- Document excerpt

The US Justice department quietly uploaded a new version of the Mueller report to its website today.
You wouldn’t notice any difference just by looking at the report, which can be downloaded here. What’s new is a layer of data that makes it possible, finally, to access the underlying text of the document.
When the Mueller report came out on April 18, it was essentially a giant file of images. (At 140 MB, the file was more than 300 times larger than an ebook of Crime and Punishment.) The Justice department appears to have scanned a paper copy of the report—using a Ricoh MP C6502 Color Laser Multifunction Printer, for what it’s worth—and released the PDF of that scan to the public. That’s why the text is blurry, you can see the edges of some pages, and there’s a fuzzy yellow line through the middle of the entire report.
The decision immediately elicited groans from people trying to search the report for juicy details. A giant file of images has no text to search. It was also condemned by a group involved in setting technical specifications for the portable document format: “This deliberate and unnecessary act made the document substantially harder for anyone and everyone to use, forever,” wrote Duff Johnson, executive director of the PDF Association, in a delightful review of the file’s nerdiest details.
News organizations and Mueller fanatics quickly addressed this problem by running the PDF through a process known as optical character recognition (OCR) to add searchable text to the document. So, to review: The Mueller report was written on a computer, then printed out on paper, scanned back into digital images, and finally regenerated into text using software.
The Justice department’s image-only PDF also seemed to violate the US government’s own guidelines for making documents accessible to all readers. If PDFs don’t come with a layer of text and other metadata, “persons with disabilities who utilize assistive technology such as screen readers or speech-to-text tools may find it difficult or impossible to access essential or critical information,” explains the federal agency in charge of such things.
The website for Robert Mueller’s special counsel investigation acknowledged this shortcoming—“The Department recognizes that these documents may not yet be in an accessible format”—and offered to send a text file of the report to people who would have trouble reading it. It’s not clear if anyone requested such a file or received one. In any event, that offer was removed from the special counsel’s website today when the new version of the PDF was uploaded.
Alerted to the updated PDF today, Johnson found himself both impressed and disappointed.
“They really did try to do a good job here to try to make it accessible,” he said in a phone interview. “Unfortunately, there are still a lot of errors in the tags.”
The software the Justice department used to OCR the report, Adobe Acrobat, generated some jumbled or incomplete text in the new PDF, especially around large redactions and photos. And many invisible markers intended to make the document more accessible were applied incorrectly.
The file is also still a 140MB set of images, albeit now with text underlying it. A never-scanned, native-text PDF of the report would likely be less than 5MB.
“They made an earnest effort to improve it,” said Johnson, who worked in politics in the 1990s before getting into the nerdy world of document formats. He was rightly proud that his analysis of the earlier PDF had received such attention and seemingly prompted the Justice department to try again, and he promised to write another post analyzing the new effort.
But one of the most important PDFs in American history still contained a few mysteries.
“It remains a scanned file,” Johnson observed, picking over the document on his computer. “Why is it scanned at all? One possibility is that when it was received from Mueller, it was on paper. That’s weird, if true. Why wouldn’t Mueller send over a digital file? Why would DoJ not say, ‘Excuse me, could you send over a PDF?’”

- Data
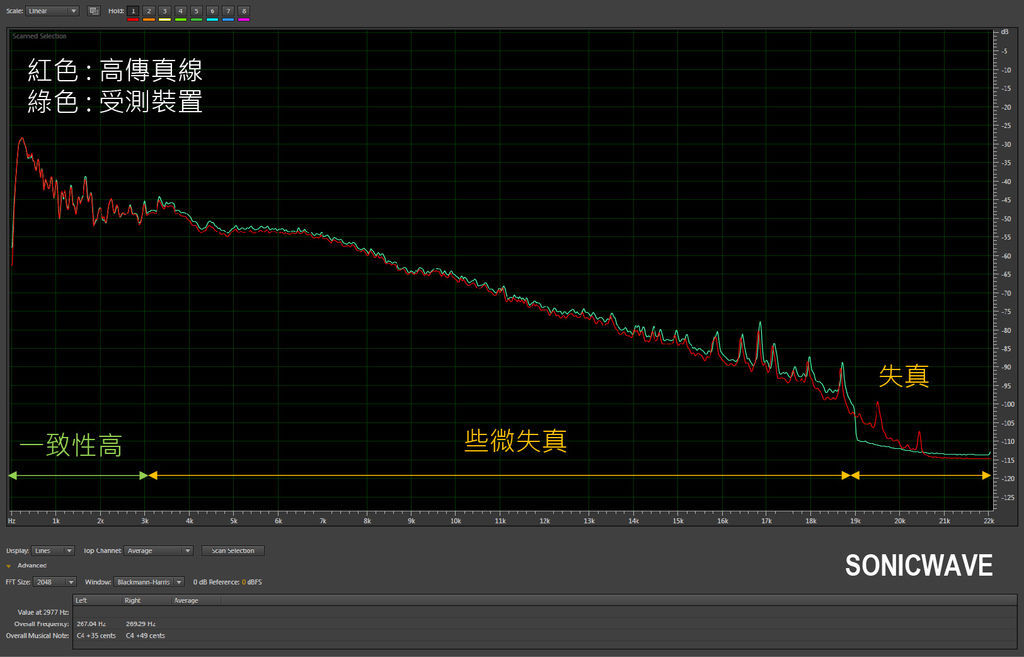Viewport: 1024px width, 657px height.
Task: Select Hold button 6
Action: (212, 11)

- Task requirements
Reproduce word for word the part of the Mueller report PDF article that begins at "The software the" and ends after "less than 5MB.".

- Task output
The software the Justice department used to OCR the report, Adobe Acrobat, generated some jumbled or incomplete text in the new PDF, especially around large redactions and photos. And many invisible markers intended to make the document more accessible were applied incorrectly.
The file is also still a 140MB set of images, albeit now with text underlying it. A never-scanned, native-text PDF of the report would likely be less than 5MB.